### WHAT YOU NEED TO DO:
Reproduce the lines below word for word, leaving out the pictures.

--------------------------------------------------

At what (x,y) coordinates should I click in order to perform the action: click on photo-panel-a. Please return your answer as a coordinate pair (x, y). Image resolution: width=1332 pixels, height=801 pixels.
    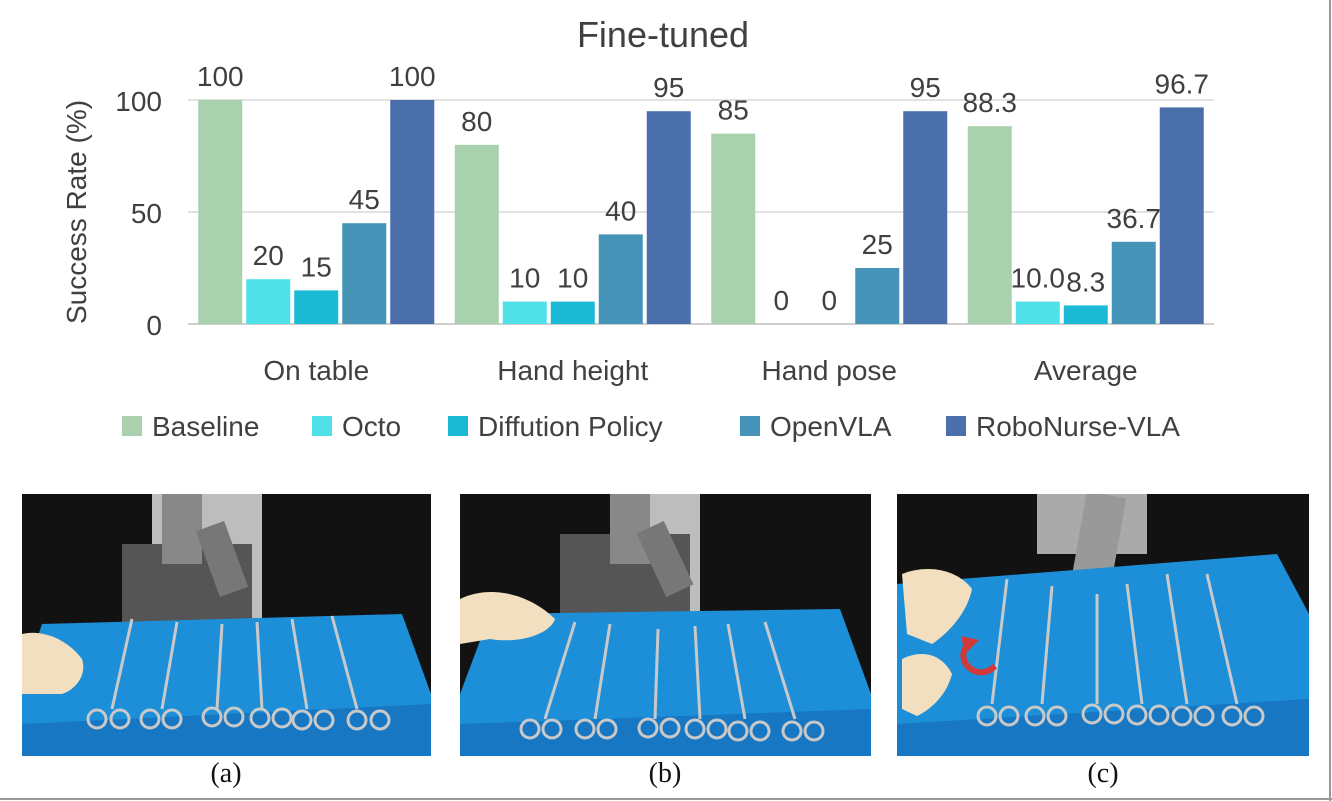
    Looking at the image, I should click on (226, 625).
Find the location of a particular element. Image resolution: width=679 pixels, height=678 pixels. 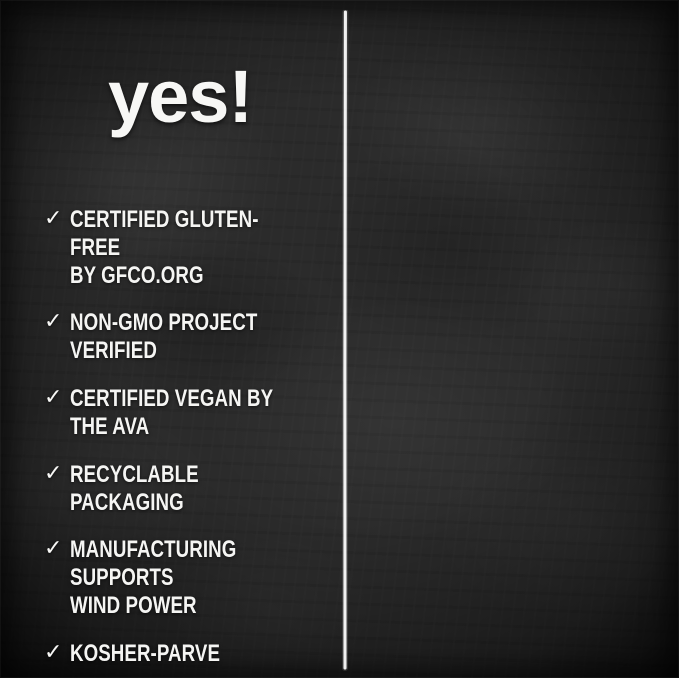

list-item: ✓ CERTIFIED VEGAN BY THE AVA is located at coordinates (189, 413).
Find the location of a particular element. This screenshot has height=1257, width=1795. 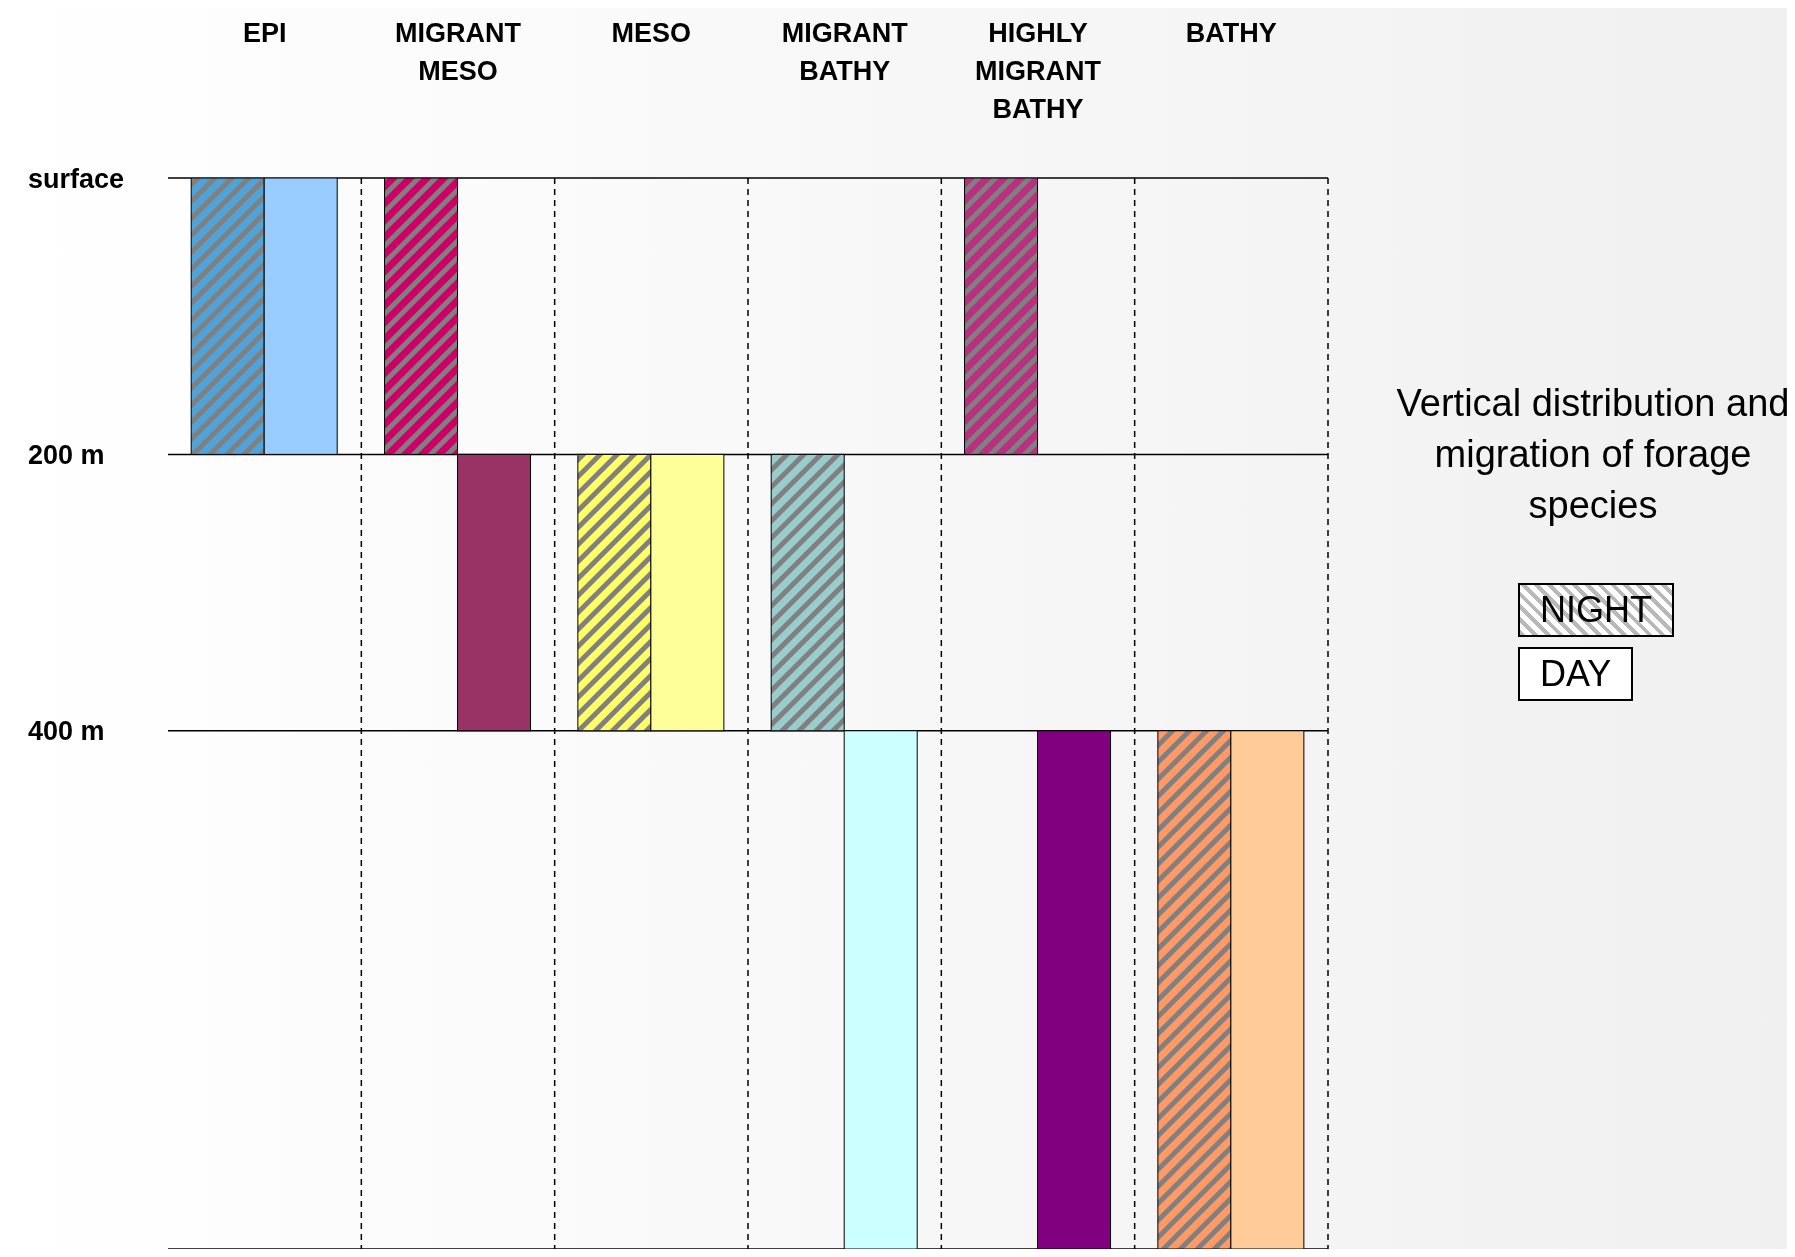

--------------------------------------------------

### EXERCISE OUTPUT:
At what (x,y) coordinates should I click in order to perform the action: click on photo-panel-a. Please return your answer as a coordinate pair (x, y). Image resolution: width=1332 pixels, height=801 pixels.
    Looking at the image, I should click on (226, 625).
Find the location of a particular element. Image resolution: width=679 pixels, height=678 pixels. 

list-item: ✓ CERTIFIED VEGAN BY THE AVA is located at coordinates (189, 413).
Find the location of a particular element. This screenshot has height=1257, width=1795. 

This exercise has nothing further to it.